Canopy Compass Rose



Eye See Trinity

2014-2015

150cm x 150cm lightbox photo installation
60cm x 60cm inkjet prints on dibond, and 3’22” slideshow (Kingdom series)
70cm x 50cm inkjet prints on 320gsm Smooth Fine Art paper (Album series)
concept wallpaper supplied digitally (Lineament series)

shot on an iPhone SE and a Nikon D90

Trinity College Bristol is home to 200 staff and students, most of them training for ordination in the Church of England. During a year there as Artist in Residence, I found myself drawn to its history – my parents had met there in 1977 – and the Jacobean Stoke House unveiled its many former lives through a series of interventions with people and place, including a Turner watercolour and a studio photographer’s album from 1930. The culmination of the residency was Canopy Compass Rose, a ceiling light-box installation for the refurbished chapel. In its central arrangement and garden location (a one-time orangery), the worship space evokes a vertical orientation towards natural growth and rootedness.

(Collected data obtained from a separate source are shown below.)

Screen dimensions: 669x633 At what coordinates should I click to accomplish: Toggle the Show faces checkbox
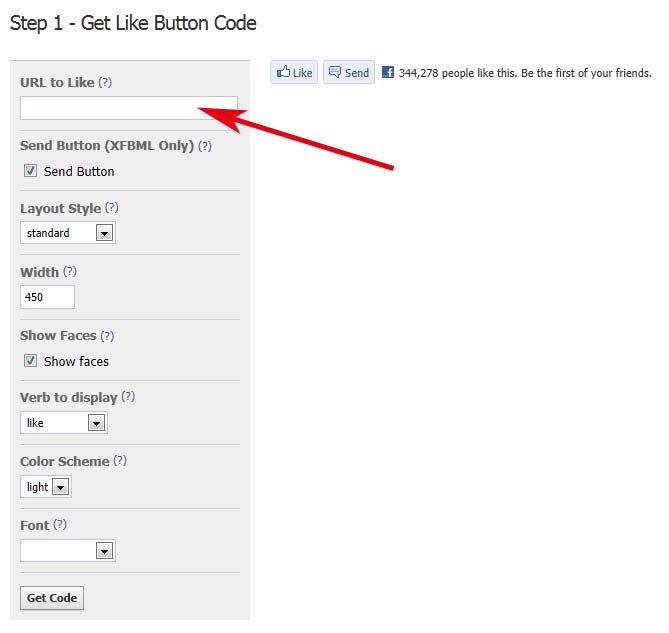pyautogui.click(x=30, y=361)
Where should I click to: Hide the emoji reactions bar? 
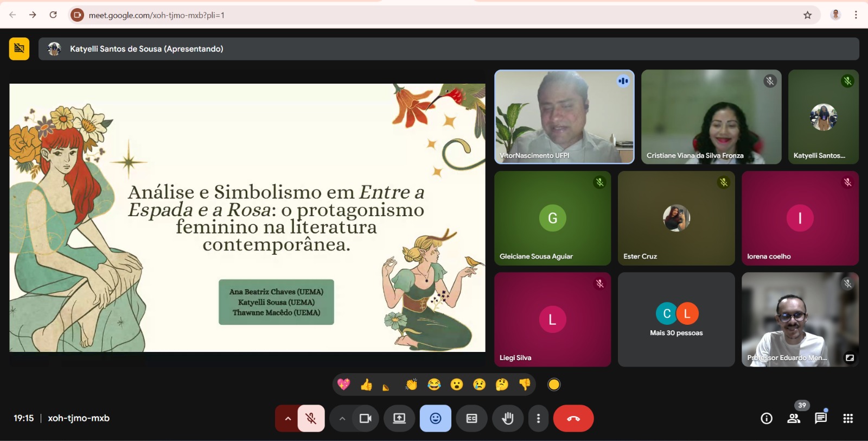point(435,418)
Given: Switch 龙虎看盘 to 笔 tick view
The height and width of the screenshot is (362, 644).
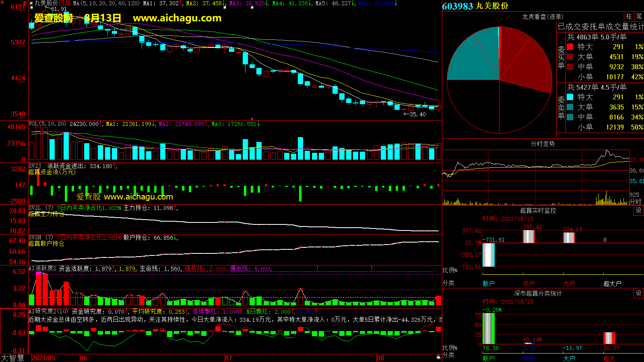Looking at the screenshot, I should (639, 16).
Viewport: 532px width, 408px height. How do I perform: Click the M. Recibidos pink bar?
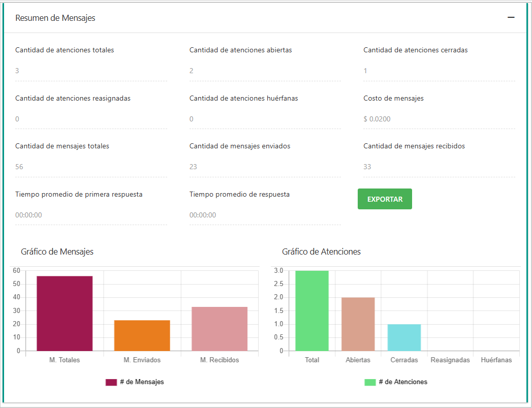(219, 328)
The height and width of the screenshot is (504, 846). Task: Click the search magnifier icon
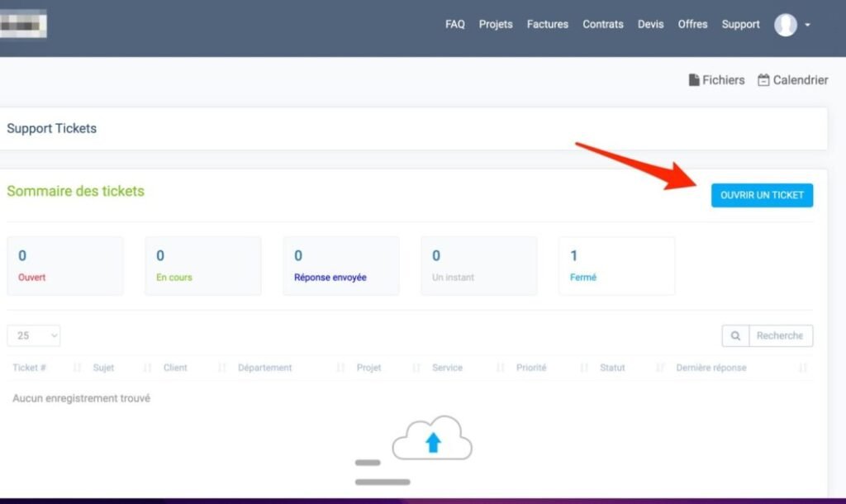click(735, 335)
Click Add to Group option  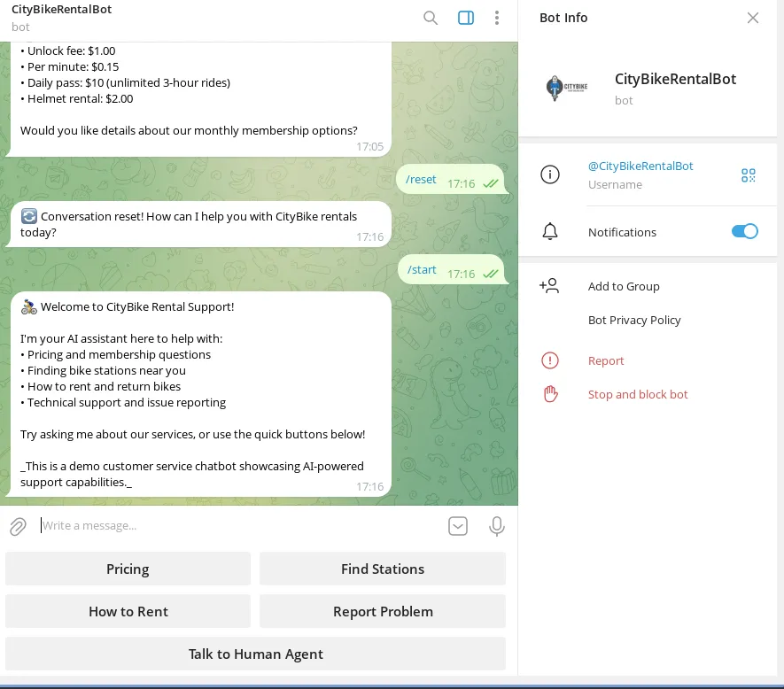pyautogui.click(x=624, y=286)
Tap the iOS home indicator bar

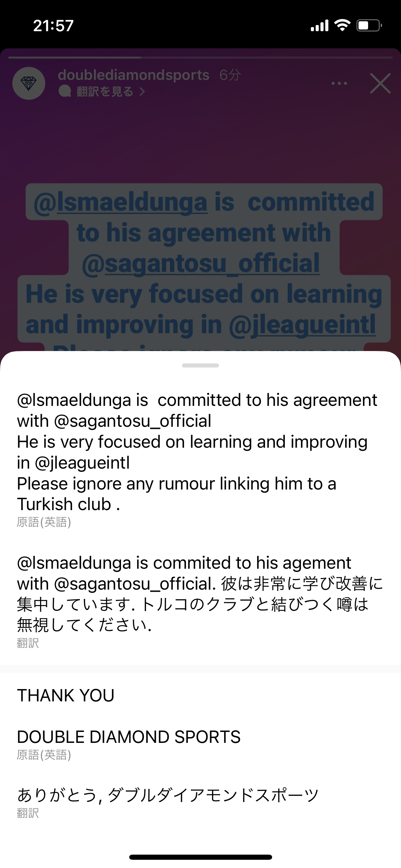click(201, 857)
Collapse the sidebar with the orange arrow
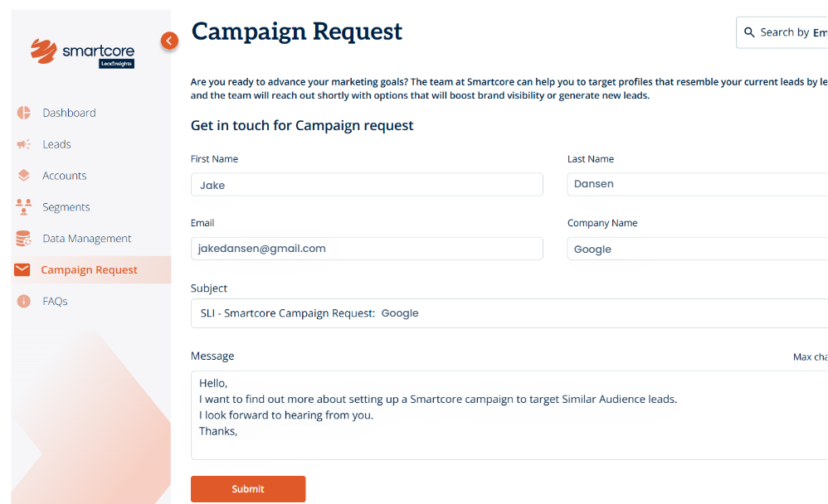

Within the community, I instigated a camera club, partly by inviting representatives from various college groups (such as the part-time students and the nursery children), and partly through leaving disposable cameras in central locations for anyone to use. Capturing the idiosyncrasies and banality of college life, the resulting 500 images formed the material from which Kingdom Series emerged: glimpses of New Testament expression of the ‘kingdom of God’ aligned with a corporeal picturing of lecture-room viewpoints, eating together and a child’s perspective.

Eye See Trinity is the published catalogue of the residency.




Over the course of the residency year, art works moved and flowed across the college campus, with installations of both current and previous work in the dining room, meetings rooms, chapels, corridors and halls of residence. A sequential installation, ‘Lenten Spring‘, gradually unfurled along the dining room walls: over 40 days, new growth appeared in the form of a photographic sequence of bulbs growing, both at ground level and from above. At a later stage, the four elements ‘The Crossing’, ‘The Illumination’, ‘The Ascension’ and ‘The Foundation’ marked the sequence with reflective stopping points as part of the College’s Lenten reflections.